A lot of time – and a lot of change – has passed since the U.S. Mint in Denver opened 100 years ago this month.
Horses pulled buggies along unpaved streets, the average Mint worker earned $13 a day and worked 59 hours a week. The first year of operation, the Mint produced about 167 million gold and silver coins valued at $27 million.
These days, the Mint produces about that much in pennies, nickels, dimes, quarters and golden dollars in a week.
This summer, the local mint will produce the Colorado quarter, the 38th coin in the Quarters of the States program.
What we now know as the Mint started as an assay office at 16th and Market streets in 1863. It was there that miners brought gold and silver to be assessed for weight and quality, melted and stamped.
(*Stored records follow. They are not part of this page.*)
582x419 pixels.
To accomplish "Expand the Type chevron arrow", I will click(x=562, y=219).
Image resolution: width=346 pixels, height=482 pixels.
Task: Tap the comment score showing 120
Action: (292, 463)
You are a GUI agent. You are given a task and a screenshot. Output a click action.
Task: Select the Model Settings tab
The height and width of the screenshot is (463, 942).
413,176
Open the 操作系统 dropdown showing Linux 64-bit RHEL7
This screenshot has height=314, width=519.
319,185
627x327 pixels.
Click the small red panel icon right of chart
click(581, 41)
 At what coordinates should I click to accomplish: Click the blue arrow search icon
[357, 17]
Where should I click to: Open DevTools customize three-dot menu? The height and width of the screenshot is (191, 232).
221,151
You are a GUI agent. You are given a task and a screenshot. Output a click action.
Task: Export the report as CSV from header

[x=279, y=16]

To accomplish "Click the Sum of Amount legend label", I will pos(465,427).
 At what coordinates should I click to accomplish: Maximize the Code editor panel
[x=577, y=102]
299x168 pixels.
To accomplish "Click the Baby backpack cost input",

By 1895, the office processed about $5.6 million in gold and silver annually.
In 1904, the federal government decided to convert the assay office to a mint. Two years later, the first coins were struck at the Denver Mint’s Italian Renaissance-style home at 320 W. Colfax Ave.
Although the Denver facility is the oldest functioning U.S. mint, modern technology is used to make coins, rather than the three presses used to strike the first coins on Feb. 1, 1906.
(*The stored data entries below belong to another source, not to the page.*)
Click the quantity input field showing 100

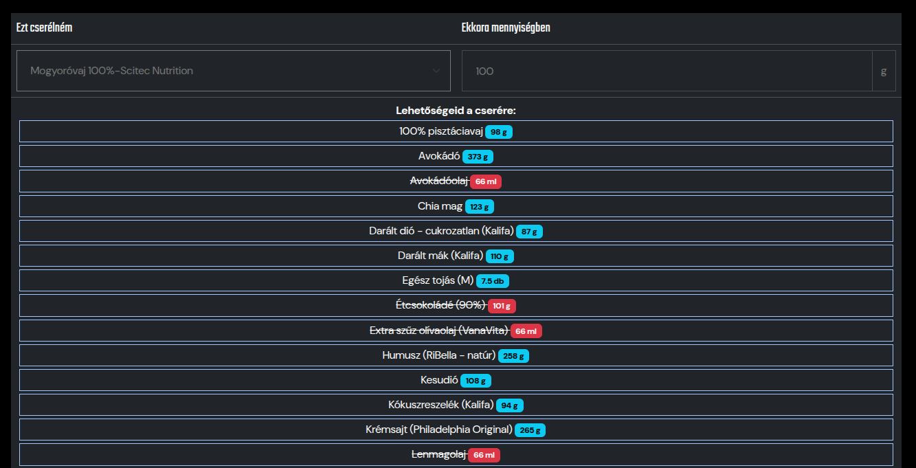pos(667,71)
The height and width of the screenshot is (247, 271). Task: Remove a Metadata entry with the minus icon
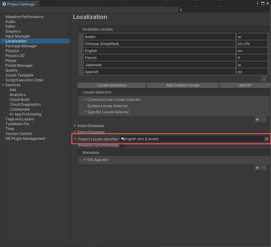click(x=264, y=168)
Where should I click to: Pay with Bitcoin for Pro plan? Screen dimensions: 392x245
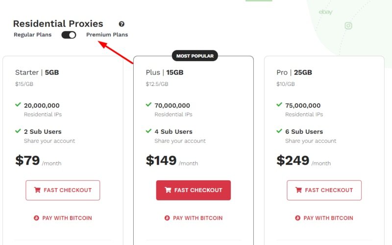(x=324, y=218)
The Mint celebrated its centennial Wednesday. A time capsule filled with 2006 uncirculated coins and a message signed by Mint employees was placed inside the building.
Fletcher Johnson, who hadn’t been in the Mint since he retired in 1977, said he was impressed by what he saw.
“I imagined that in time everything here would go high-tech,” Johnson said. “It’s gone beyond my expectations.
Staff writer Katherine Crowell contributed to this report.